OPC implementation test documents

In my presentation at TechEd SEA yesterday, I explained the importance of writing code against the relationship structure of an OPC package instead of hard-coding URIs that point to specific part names in specific folders. That's a key concept for building flexible Open XML implementations that interoperate with other implementations: follow the relationships, and ignore the part names and locations, which may vary between different implementations.

The attached ZIP file contains three sample documents that demonstrate this principle. I've included a DOCX, XLSX, and PPTX that have start parts named whatever.xml, and don't include the word/xl/ppt folders that Office uses for storing the start part. So the content of these documents is physically different from what Office would generate, but they're valid Open XML documents that conform to the spec.

Here's the root folder of the ZIP package for each of these sample documents:

If your Open XML implementation is written against the spec, it will open these documents just fine because you're just looking for the officeDocument relationship type to find the start part, and the name and location of that part don't matter at all. But if an implementation is written against something other than the spec (oh, say, Office's implementation), then your app won't open these documents.

You can use these documents to test an Open XML implementation for conformance to the rule that it's relationships and not URIs that define the structure of an OPC package.
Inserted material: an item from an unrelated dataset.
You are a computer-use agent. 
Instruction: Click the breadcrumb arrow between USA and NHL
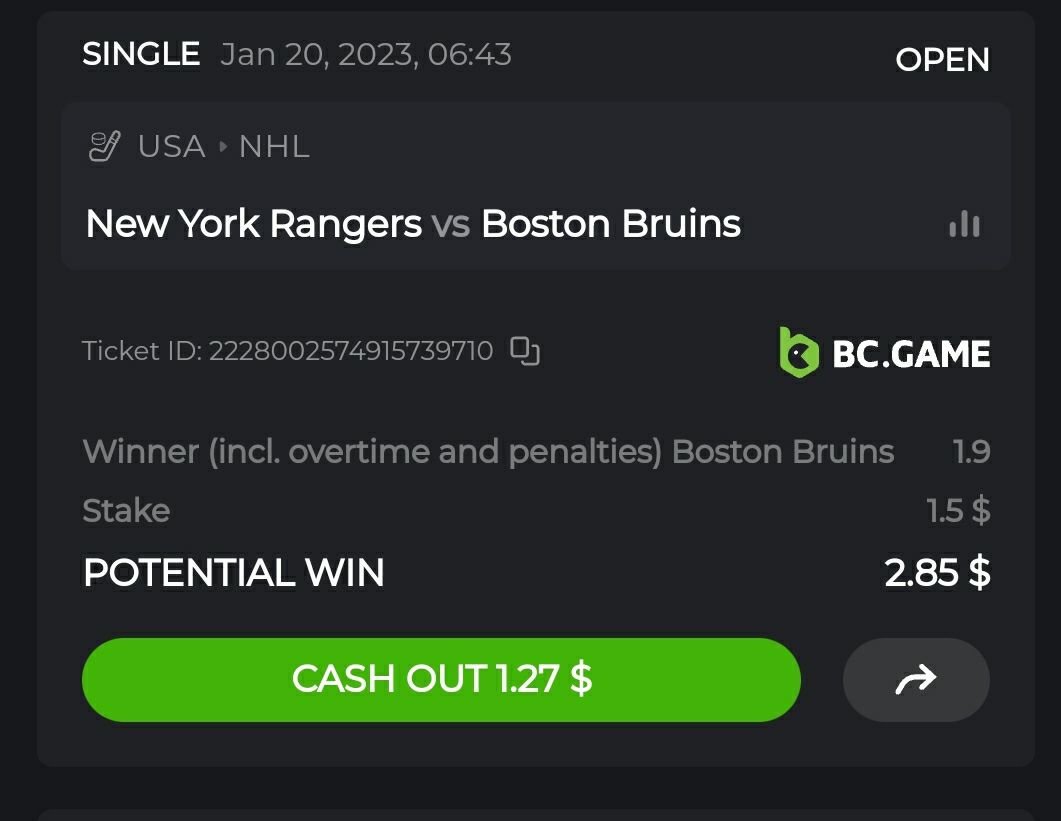[222, 147]
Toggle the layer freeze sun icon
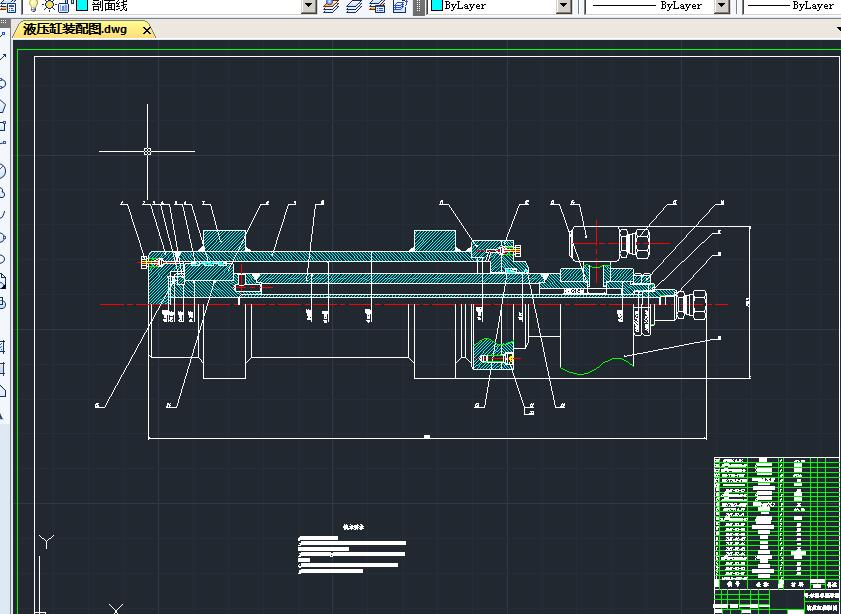Image resolution: width=841 pixels, height=614 pixels. (48, 6)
And in case you're wondering, yes, Word 2007, Excel 2007, and PowerPoint 2007 open these files just fine:

If you find another implementation that doesn't work with these documents, you might want to let the developer know. When you're just working with documents created in Office, these details don't matter, but the pace of delivery of new Open XML implementations is accelerating, and we all need to follow the spec to deliver on the interoperability that it enables.